Era cubana. Lo supe por su tono de voz. «Una muela podrida», le contesté
resignado. Cogió su radio y llamó a la estación. Me sentó en su sillín, que
estaba caliente. Me ofreció una pinta de whisky; tenía un botellín de Colina del Cielo escondida bajo la mesa.
Me enjuagué la boca, y me puse a esperar no sé qué. Pasó un furgón a buscarme. (Todo
daba la impresión de tratarse de una redada en contra de un narcotraficante que
intentó con mala chance suicidarse de un balazo, un balazo que le dio en la
mejilla…al muy idiota.) La policía me metió dentro, intercambió unas palabras
en susurros por la ventanilla con el conductor, cuyo rostro nunca pude definir.
Nos dirigimos hasta el área de emergencia del Hospital Brausen. Un doctor cubano
y con una protuberancia negra y peluda en la frente, me extirpó la muela —sin
anestesia el muy hijoputa— y me coció
la encía. Luego me alcanzó una caja de pastillas, y me dijo que me debía tomar
una cada ocho horas y me recomendó que mantuviera la boca cerrada; cosa que me
pareció hasta insolente, pues ni siquiera le había dicho hola. Después, ya de vuelta en la furgoneta, el policía que
manejaba, tan silencioso y solemne, al fin me dirigió unas palabras. Estaba yo
tan nervioso que la tenía erecta. ¿Sería normal? «¿Dónde vives, chico?» ¡También era cubano! No me lo
creía. ¿Es que todo el sector oriente de Santa María estaba habitado por cubanos?

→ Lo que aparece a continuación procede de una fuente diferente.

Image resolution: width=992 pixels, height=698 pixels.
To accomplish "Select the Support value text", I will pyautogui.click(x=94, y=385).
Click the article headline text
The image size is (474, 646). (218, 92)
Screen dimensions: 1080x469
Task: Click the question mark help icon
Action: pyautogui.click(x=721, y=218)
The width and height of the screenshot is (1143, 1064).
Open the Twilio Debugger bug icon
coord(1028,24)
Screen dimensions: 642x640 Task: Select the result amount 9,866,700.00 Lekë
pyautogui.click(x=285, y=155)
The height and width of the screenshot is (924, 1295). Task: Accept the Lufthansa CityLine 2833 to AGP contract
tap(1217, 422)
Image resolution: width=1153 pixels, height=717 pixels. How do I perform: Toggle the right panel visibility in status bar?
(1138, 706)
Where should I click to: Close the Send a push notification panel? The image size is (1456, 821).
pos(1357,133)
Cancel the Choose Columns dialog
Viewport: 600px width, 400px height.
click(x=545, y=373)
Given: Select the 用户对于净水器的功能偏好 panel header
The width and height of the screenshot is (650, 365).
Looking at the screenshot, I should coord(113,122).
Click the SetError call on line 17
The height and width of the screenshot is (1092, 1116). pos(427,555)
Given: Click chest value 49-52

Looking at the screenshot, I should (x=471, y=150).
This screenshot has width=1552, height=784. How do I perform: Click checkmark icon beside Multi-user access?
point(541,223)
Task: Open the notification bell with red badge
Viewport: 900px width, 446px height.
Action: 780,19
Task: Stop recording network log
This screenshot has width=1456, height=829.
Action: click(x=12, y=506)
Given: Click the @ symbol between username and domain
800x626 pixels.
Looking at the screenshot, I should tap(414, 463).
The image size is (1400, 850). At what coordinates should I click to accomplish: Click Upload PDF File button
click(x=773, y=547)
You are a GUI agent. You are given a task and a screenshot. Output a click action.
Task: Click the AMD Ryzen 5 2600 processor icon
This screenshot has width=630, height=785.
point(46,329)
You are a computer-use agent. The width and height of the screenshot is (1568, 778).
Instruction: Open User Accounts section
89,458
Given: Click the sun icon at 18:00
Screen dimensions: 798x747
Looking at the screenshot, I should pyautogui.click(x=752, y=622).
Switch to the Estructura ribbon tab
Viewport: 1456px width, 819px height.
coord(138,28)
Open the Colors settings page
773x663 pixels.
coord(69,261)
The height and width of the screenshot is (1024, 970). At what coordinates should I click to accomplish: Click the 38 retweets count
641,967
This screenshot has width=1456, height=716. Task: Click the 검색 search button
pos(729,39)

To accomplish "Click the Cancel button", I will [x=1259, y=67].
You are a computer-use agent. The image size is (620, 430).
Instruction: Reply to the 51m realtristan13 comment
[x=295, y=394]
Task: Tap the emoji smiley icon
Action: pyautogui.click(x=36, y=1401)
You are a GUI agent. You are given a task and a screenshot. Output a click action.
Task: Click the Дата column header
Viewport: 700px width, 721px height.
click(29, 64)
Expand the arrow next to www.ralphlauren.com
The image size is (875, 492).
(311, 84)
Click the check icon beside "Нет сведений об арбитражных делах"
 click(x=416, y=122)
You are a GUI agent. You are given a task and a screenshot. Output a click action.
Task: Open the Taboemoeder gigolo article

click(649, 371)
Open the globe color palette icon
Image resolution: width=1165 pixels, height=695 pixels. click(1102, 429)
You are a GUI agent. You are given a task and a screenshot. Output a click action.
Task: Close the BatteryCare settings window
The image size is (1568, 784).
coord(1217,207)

¿O es que, por algún naufragio fantástico, había ido a parar yo a las costas
cubanas? ¡Qué posibilidad más horrorosa! ¡Yo cohabitando con hambrientos
comunistas en ese asilo de isla apartada de la civilización! «Disculpa, pero
por qué todos son cubanos aquí», lo interrogué. «¿Perdón?», me contestó. Me
arrepentí de seguir con las preguntas. Y no quedé tranquilo hasta que me di
cuenta, de entre esa neblina de dolor y de anemia que recubre el juicio, que el
poli era muy guapo. Un poli de metro ochenta, moreno cacao de unos ojos verdes
preciosos y unos brazos trazados vigorosamente por venas y músculo. Mis
convicciones políticas se esfumaban por la aparición repentina de este bello
muchacho. Y he allí la explicación a la erección. La pulsión seguía su curso.
[1]
Código de honor propio de
la mafia siciliana, que consta básicamente en no delatar a implicados ni dar
información comprometedora que afecte a miembros de la familia.